Vincenzo Maria MATTANO’ (2019)

I CERCHI TRINITARI è un’Opera Ambientale concepita dal Prof. Arch. Vincenzo Maria MATTANO’ -teorico dell’Architettura- e ispirata al pensiero di Gioacchino DA FIORE e alla sua concezione della Storia, del Tempo e dello Spirito che seppe così profondamente condizionare l’architettura cistercense e gotica per quanto riguarda il segno ma, soprattutto, l’intero impianto filosofico e filologico dell’Occidente. L’Opera ricalca, infatti, in maniera concettuale, i tre Cerchi Trinitari così come ci pervengono dal Liber Figurarum (Codice Reggiano) di Gioacchino DA FIORE e così da amplificarne la forza, in termini simbolici e semantici. Essi restituiscono, in termini spaziali, una forma di per sé impossibile, in violazione della geometria euclidea e della logica: se son cerchi non s’incrociano; se s’incrociano, non son cerchi… avrebbe sentenziato, tosto, Aristotele, nel suo principio di non-contraddizione. L’Opera ci rivela, inoltre, un’immagine, latente nella memoria di ognuno, palese a pochi: è il fotogramma con cui Dante chiude la Divina Commedia, nell’istante preciso in cui dalla figura centrale a forma di pesce (l’ictius non sembra sottolineato a caso…) distingue la figura del Cristo. Si riportano volutamente, accanto all’Opera, tali versi imperituri.

Come accadeva nell’architettura classica e in quella greca, capace di manifestare e quindi consegnare nelle mani di chiunque i presupposti teoretici in quanto patrimonio pubblico, in questa opera si distinguono i caratteri salienti della visione gioachimita: come in una icona bizantina, le porzioni dorate sottolineano, per ogni cerchio, ovvero per ogni età della storia, una croce: la suggeriscono nei punti costruttivi critici, in cui la struttura globale è più sollecitata, in cui può avvenire lo smontaggio, il collasso, la distruzione. Ma tali punti in cui costantemente si prova la struttura sono, invero, i più forti (come la stolta Croce è pietra angolare della fede cristiana…) da cui far partire, invece, un processo di de-costruzione, casomai, che condurrebbe, per esempio, a rivalutare in termini recessivi la presenza materiale e del singolo a favore di una società più equa e democratica, si sarebbe pensato un tempo, a favore di un futuro sostenibile e resiliente e, quindi, in termini inclusivi, ecologici (non ego-logici) e globali, è più opportuno proporre oggi.

== == ==

Consegna: Prosegua il brano sull'opera ambientale I Cerchi Trinitari, partendo dalla frase con cui termina.

== == ==

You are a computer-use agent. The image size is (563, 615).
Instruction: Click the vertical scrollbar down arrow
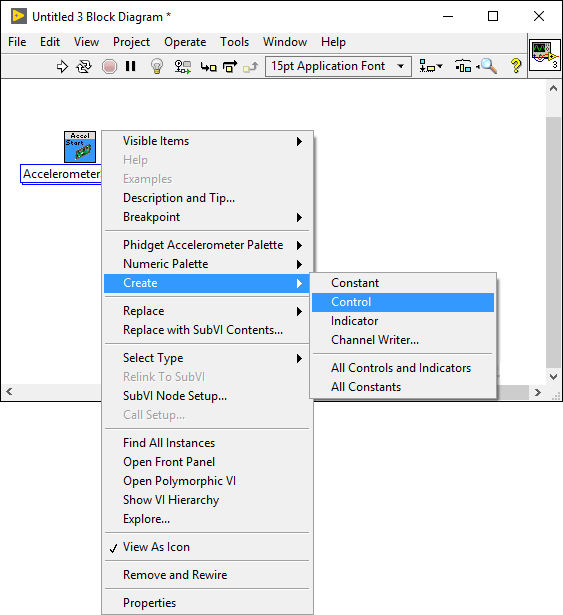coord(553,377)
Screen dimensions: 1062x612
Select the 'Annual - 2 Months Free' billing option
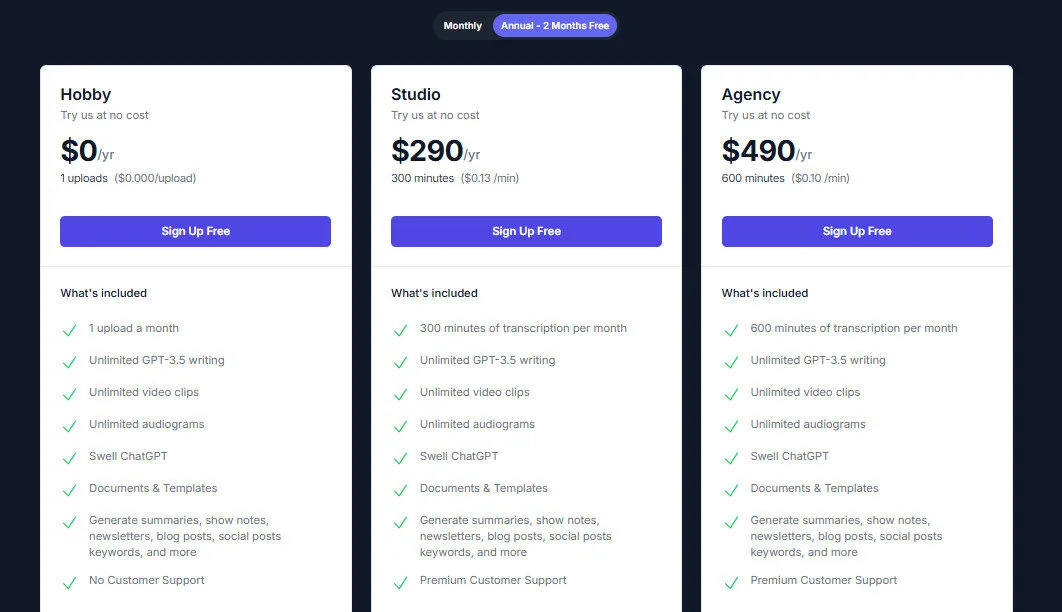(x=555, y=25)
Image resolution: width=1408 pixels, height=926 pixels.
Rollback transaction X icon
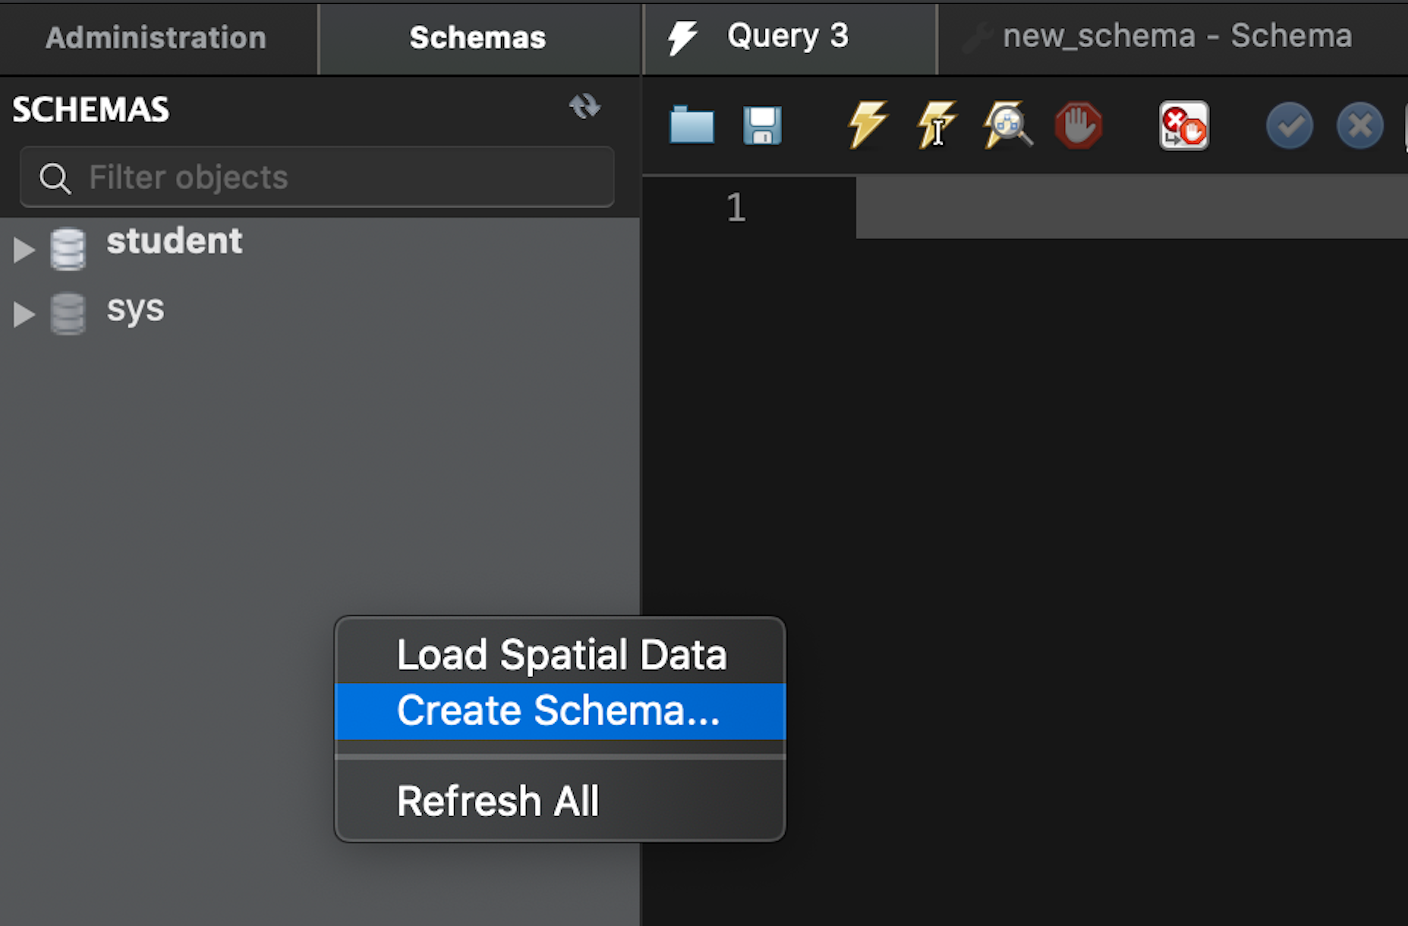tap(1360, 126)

== == ==

Risultato dell'esercizio:
Solo i codici dell’Arte Contemporanea hanno permesso di realizzare e consentono di fruire la potenza concettuale della visione di Gioacchino, restituita nella sua dynamis quanto nella sua poiesis: lo spazio e l’impianto gioachimita si sovrappongono e confondono al contesto immediato e non mediato dell’Arte Contemporanea sino a creare, in costante dialogo con l’elemento naturale e immanente, un luogo, non-luogo, della Meditazione e per la Meditazione, dell’Evento.

Vi è stata un’Età del Padre, scrive Gioacchino, in accordo con le scritture sacre delle religioni abramitiche, e un’Età del Figlio, in accordo con le scritture evangeliche dense di ecumenismo e apertura all’universalità del Bene in quanto giunte da un Maestro universale: entrambe sono state segnate da un Testamento, per rimanere in tema di scritture. Il Tempo presente è affidato allo Spirito: malgrado la violenza dei venti, non è già possibile distinguerne il soffio? Nell’Arte, magari… nel Testamento non scritto affidato agli artisti e ai poeti...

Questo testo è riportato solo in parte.